The Witness

MLK Jr. & the Reconciliation Race

Abigail Murrish

On MLK Day, Jemar sat down with Chris Brooks on his program, Equipped, to discuss Martin Luther King Jr. and reconciliation in the Church.

You can listen to the audio here!

Here are a few quotes from Jemar from their conversation.

“Christianity appeals to African-Americans not in spite of their marginalization but precisely because of it.”

“We don’t have the Savior who is unfamiliar with our sufferings both but one who’s experienced it in all kinds of ways.”

“If we only look at American Christianity, then there’s much reason to be discouraged. But if we go further back to the African Roots, to European and Middle Eastern roots, Asian roots, South American roots, Christianity as a global religion, we have much to learn from the peoples of the world. But not only that, if you consider just the United States, yes, much has been done that is evil by people who call themselves Christians. But in the midst of that, people –especially African-Americans– have found a way to put their faith into action, for good, and for righteousness and for justice. So we can’t just cut that part off when we think about Christianity.”

“It’s important to remember the fact that reconciliation has already been accomplished. When Christ said on the cross “It is finished,” he meant reconciliation is accomplished for those who believe… so we have to have the mindset that reconciliation between our neighbors is not something that we have to achieve; it’s something that we have to receive.”
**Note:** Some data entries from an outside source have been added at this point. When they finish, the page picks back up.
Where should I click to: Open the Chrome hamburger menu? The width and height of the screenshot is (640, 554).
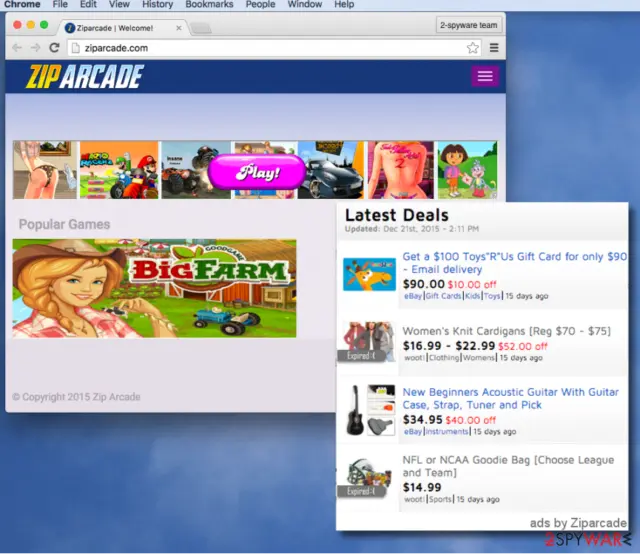coord(494,48)
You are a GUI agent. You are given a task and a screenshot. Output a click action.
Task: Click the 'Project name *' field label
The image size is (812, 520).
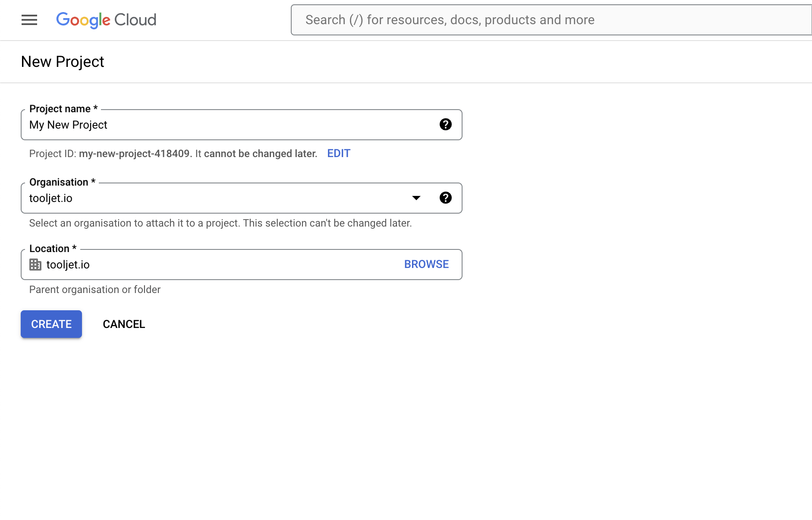pos(63,109)
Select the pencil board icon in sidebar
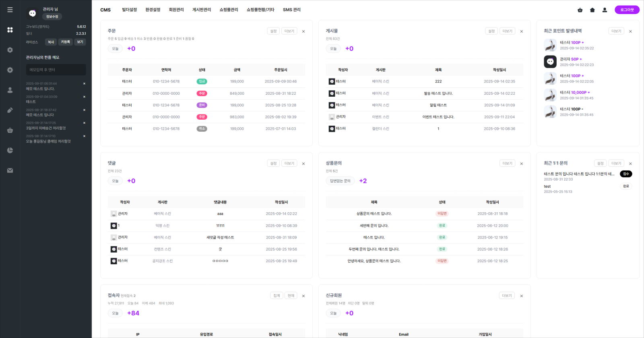This screenshot has width=644, height=338. coord(10,110)
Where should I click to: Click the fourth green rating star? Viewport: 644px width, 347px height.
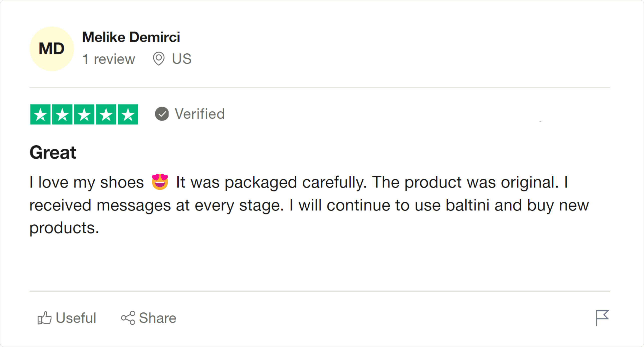106,114
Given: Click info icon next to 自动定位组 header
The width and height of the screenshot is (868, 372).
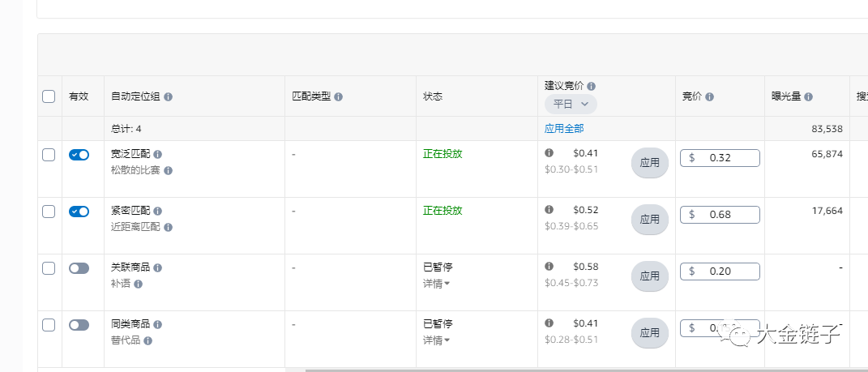Looking at the screenshot, I should pyautogui.click(x=168, y=96).
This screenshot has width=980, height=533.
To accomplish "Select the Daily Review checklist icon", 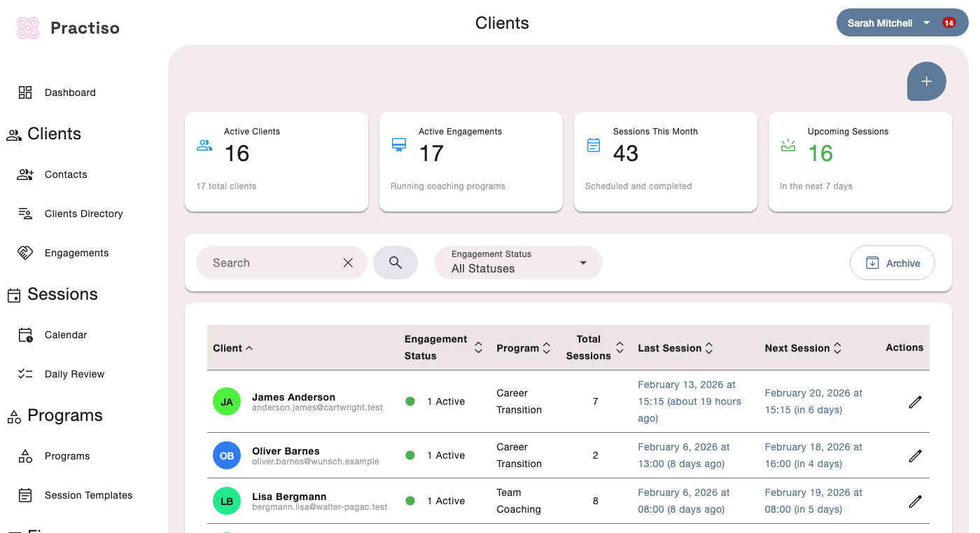I will (25, 373).
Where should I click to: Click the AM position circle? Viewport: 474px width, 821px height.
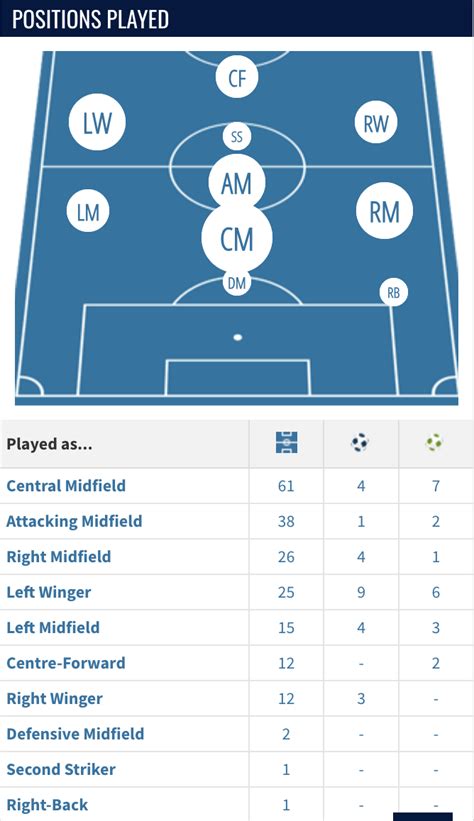tap(237, 183)
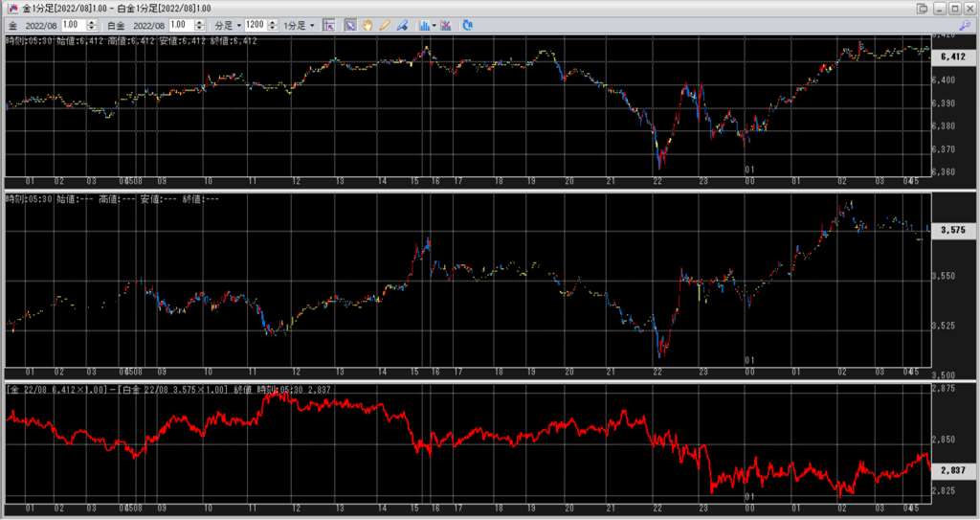The width and height of the screenshot is (980, 520).
Task: Toggle the crosshair cursor button
Action: click(x=329, y=25)
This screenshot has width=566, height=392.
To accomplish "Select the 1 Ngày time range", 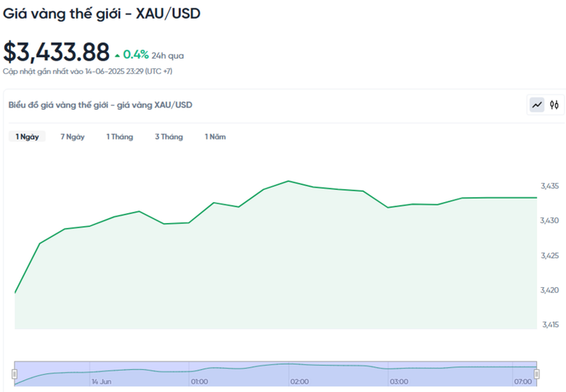I will (27, 137).
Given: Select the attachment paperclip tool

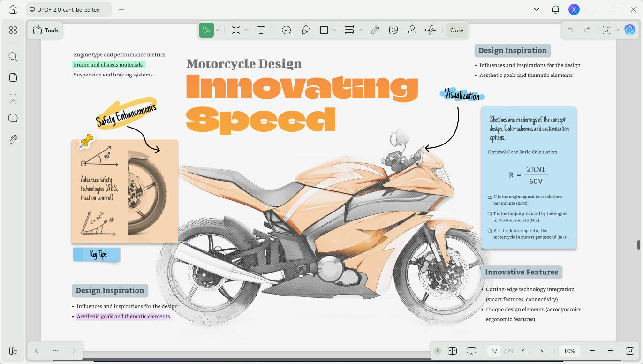Looking at the screenshot, I should click(375, 30).
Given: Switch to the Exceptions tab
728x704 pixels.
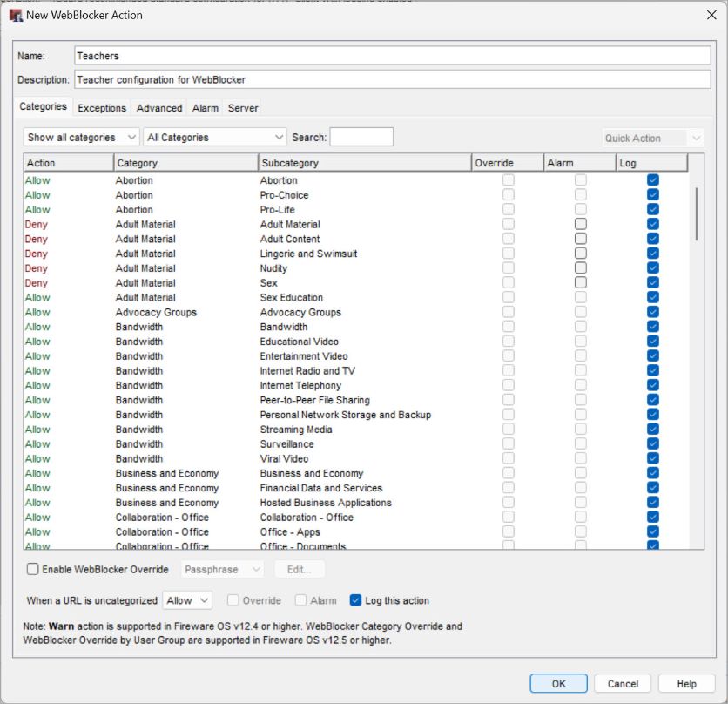Looking at the screenshot, I should (x=101, y=108).
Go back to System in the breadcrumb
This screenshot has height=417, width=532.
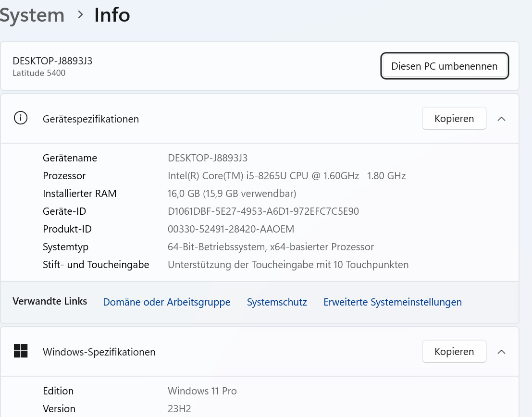point(32,15)
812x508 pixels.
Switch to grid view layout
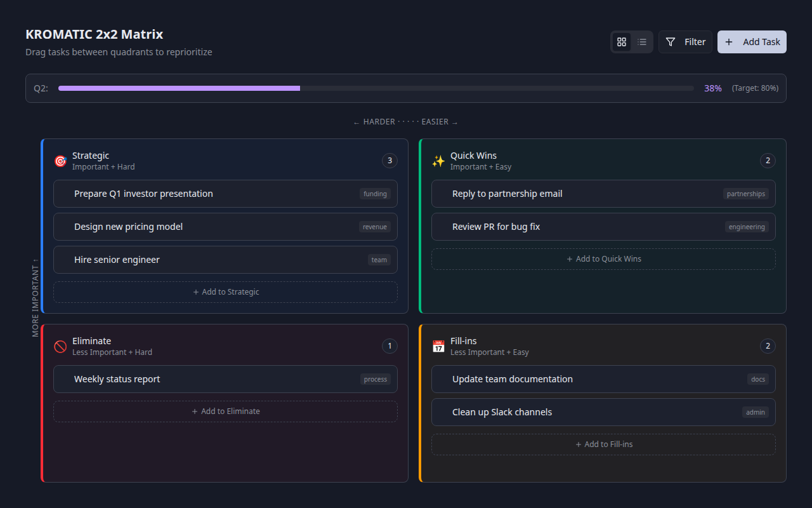[x=622, y=42]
“Christ has done the work of reconciling all things to himself and those who are reconciled to Christ can be reconciled with one another. In many ways the harmony that were seeking across racial lines is something that we have to lean into as a promise of God that is given to us through faith; it’s not something that we have to grunt and grind it out in our own power… We have the Holy Spirit and and that’s what gives us the strength in the motivation the endurance to pursue reconciliation.”

“The quotable King versus the controversial King is something that we have to wrestle with… Folks’ favorite soundbite of King is ‘I have a dream that my four children will one day live in a nation where they will not be judged by the color of their skin, but by the content of their character.’ We love that part because that is the dream realized, that is the dream fulfilled, that is the hope. But, there’s stuff that King said and believed and fought for that conservative Christians might consider controversial… King was big on economic justice. He said: ‘Many white Americans of good will have never connected bigotry with economic exploitation. They have deplored prejudice but tolerated or ignored economic injustice.'”

“What discourages me is rooted in this sense of American and American Christians’ sense of individualism, which makes it very hard for American Christians, particularly white brothers and sisters, to see the social, systemic and institutional implications of racism… We tend to think about racism as one person not liking another person. Therefore, if that’s racism, the solution is we sit down, get a cup of coffee, or I don’t discriminate against you… that’s good and necessary, but that’s not sufficient. We have to look at the ways that racism has played out through our systems and institutions.”

“The fact that we’re having this conversation is encouraging… The conversation has changed in recent years with Trayvon Martin, with Ferguson, with Charlottesville… all of these incidents have… forced the question, even in the church, about issues of justice, criminal justice, law enforcement, drug policy, immigration policy… There’s a big gap between word and deed and we’re still looking for those actions, but thankfully we’re at least including these conversations about bigger issues of justice in our dialog about race.”